“Tutti gli animali hanno il diritto di vivere liberi nel proprio ambiente e nessuno deve sottrarli al loro habitat”. Lo afferma l’Ente nazionale protezione animali commentando la sentenza sul caso di Chiku, il serval sequestrato in Alto Adige.
Claudia Ricci, avvocato dell’Enpa, che si era costituito parte civile, parla di “pronunciamento molto importante poiche’ va a consolidare la giurisprudenza su un fenomeno, quello della detenzione di animali pericolosi, esotici e selvatici, che sta purtroppo diventando sempre piu’ diffuso”.

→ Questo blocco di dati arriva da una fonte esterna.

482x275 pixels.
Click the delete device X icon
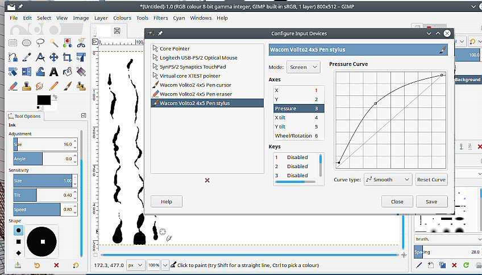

“Spero che questa condanna sia il primo passo verso un giro di vite anche giudiziario nei confronti di chi detiene animali esotici o selvatici senza averne titolo”, conclude Ricci.
“Questa sentenza e’ l’ennesimo atto di denuncia e richiesta di intervento urgente alle istituzioni a porre fine al commercio di questi animali esotici, eliminando questo di commercio di vite”. Lo afferma la Lav commentando la decisione del tribunale di Bolzano su Chiku, il serval sequestrato dal Servizio Forestale lo scorso febbraio.
“Chiku non sara’ piu’ costretto a vivere tra le mura di un appartamento, in disprezzo ai bisogni etologici della specie Serval, originaria dell’Africa sub sahariana – afferma una nota della Lav, parte civile nel processo – per lui stiamo gia’verificando le disponibilita’ ad accoglierlo in Sudafrica affinche’ possa vivere in ambienti idonei alla sua natura”.